Johanna Spyris Tipps gegen Erkältung: Frische Luft tanken.
Aber ist diese KI-Spielerei tatsächlich interessant? Unter den 20’000 Gesprächstpartnern befinden sich auch einige Schweizerinnen und Schweizer. Was können Johanna Spyri, Friedrich Dürrenmatt oder Henri Guisan uns aus dem Jenseits mitteilen?
Beginnen wir mit Spyri. Beim anfänglichen Small Talk verrate ich, dass ich etwas erkältet bin. Sie empfiehlt mir, viel zu trinken und regelmässig frische Luft zu tanken. Die erste Ungereimtheit ergibt sich fast beiläufig: Hat man zu Spyris Lebzeiten – sie verstarb 1901 – schon getankt? Wohl eher nicht. Wie dem auch sei, sie empfiehlt – wenig überraschend – das Landleben und hält Hirzel, ihre Heimat, für den schönsten Ort der Schweiz.
Die japanische Manga-Adaption von «Heidi» findet sie super, obwohl diese erst ein gutes Dreivierteljahrhundert nach ihrem Tod erschien. Mit historischer Genauigkeit hat Historical Figures anscheinend wenig zu tun. Eine Anekdote, die ich von meiner Japanreise vor ein paar Jahren erzähle, erfüllt sie mit Stolz.
Henri Guisan begrüsst mich erst einmal auf Französisch, spricht dann erfreulicherweise aber auch Deutsch. Der General muss natürlich Fragen nach dem Zweiten Weltkrieg beantworten. Die Limmatstellung verteidigt er und ist auch heute noch der Meinung, dass sie Angriffe Nazi-Deutschlands hätte abwehren können. Auch vom Reduit ist er immer noch überzeugt. Fragt man ihn nach der Flüchtlingsfrage und dem Bundesrat, gibt er sich diplomatisch. Ebenso zurückhaltend äussert er sich zu Hitlers Fähigkeiten. Und er verrät: Er hätte durchaus auch politische Ambitionen gehabt.
Mit Dürrenmatt, den ich heutzutage gerne lese, habe ich – wie sicherlich viele – noch eine Rechnung offen, von damals aus dem Deutschunterricht. Der Autor empfiehlt altersweise, «Die Physiker» noch einmal zu lesen. Recht hat er. Die Frage, was man aus seinem Klassiker heute lernen kann, wo sich die Welt wieder in atomarer Bedrohung befindet, beantwortet er erstaunlich platt.
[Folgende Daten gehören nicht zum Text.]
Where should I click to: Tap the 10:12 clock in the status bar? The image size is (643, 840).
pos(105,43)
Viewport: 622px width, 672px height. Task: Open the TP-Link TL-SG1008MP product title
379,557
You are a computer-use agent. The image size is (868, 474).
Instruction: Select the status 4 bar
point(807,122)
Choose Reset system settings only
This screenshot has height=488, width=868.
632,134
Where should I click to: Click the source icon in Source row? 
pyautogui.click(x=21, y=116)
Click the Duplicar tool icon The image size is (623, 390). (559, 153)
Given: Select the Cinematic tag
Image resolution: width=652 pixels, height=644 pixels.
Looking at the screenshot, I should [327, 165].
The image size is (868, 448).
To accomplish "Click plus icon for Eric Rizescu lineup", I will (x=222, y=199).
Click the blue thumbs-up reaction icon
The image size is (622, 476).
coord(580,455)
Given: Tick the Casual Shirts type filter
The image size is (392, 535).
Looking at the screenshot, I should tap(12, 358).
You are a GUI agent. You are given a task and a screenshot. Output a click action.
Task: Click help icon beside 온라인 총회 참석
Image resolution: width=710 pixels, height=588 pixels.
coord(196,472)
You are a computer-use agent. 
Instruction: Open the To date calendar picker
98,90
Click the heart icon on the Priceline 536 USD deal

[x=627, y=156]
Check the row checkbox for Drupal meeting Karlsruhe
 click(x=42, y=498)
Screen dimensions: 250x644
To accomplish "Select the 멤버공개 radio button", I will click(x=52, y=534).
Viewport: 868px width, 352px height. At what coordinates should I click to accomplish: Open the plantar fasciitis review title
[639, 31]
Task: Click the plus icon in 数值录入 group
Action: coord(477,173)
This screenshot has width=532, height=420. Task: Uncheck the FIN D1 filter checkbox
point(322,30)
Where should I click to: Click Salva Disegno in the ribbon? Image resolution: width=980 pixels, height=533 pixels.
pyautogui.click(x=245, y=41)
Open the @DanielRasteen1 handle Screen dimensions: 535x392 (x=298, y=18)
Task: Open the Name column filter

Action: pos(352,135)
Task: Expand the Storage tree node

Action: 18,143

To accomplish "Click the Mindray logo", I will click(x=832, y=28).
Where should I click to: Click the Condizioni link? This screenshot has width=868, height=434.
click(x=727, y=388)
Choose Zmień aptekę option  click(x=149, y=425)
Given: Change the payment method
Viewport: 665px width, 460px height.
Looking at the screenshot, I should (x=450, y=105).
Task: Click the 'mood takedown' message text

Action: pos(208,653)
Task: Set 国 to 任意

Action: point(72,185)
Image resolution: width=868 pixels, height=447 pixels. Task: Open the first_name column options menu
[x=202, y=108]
Und dann leistet sich die künstliche Intelligenz einen amüsanten Schnitzer: Dürrenmatt liefert die Zusammenfassung für sein bislang unbekanntes Spätwerk «Die Biologen» – das es natürlich nicht gibt und der Fantasie der KI entspringt.
Selbst nach einem kurzen Gespräch zeigt sich: Die Chatmaschine, die Historical Figures befeuert, hat ihre Grenzen. Historische Fakten werden hinzugedichtet oder nicht so genau genommen. Nicht von ungefähr wird beim Öffnen der App darauf hingewiesen, dass die KI nicht mit Garantie genau ist. Und dass man gar nicht wissen könne, was die Persönlichkeiten auf die gestellten Fragen antworten würden. Jede Konversation beginnt dann auch mit dem Statement, dass man aufgestellte Behauptungen doch bitte verifizieren möge.
Etwas Weiteres fällt auf: Die Antworten wirken meist etwas leblos, fast spröde. Eine angeregte Unterhaltung sieht anders aus. Schnell merkt man, dass die vermeintlichen Stimmen aus dem Jenseits nur das wiedergeben, was man ihnen gefüttert hat. Das lässt leider auch den Reiz der App nach anfänglicher Begeisterung schnell verblassen.
Historical Figures gibt es gratis im App-Store, derzeit nur für iOS. In-App-Käufe möglich.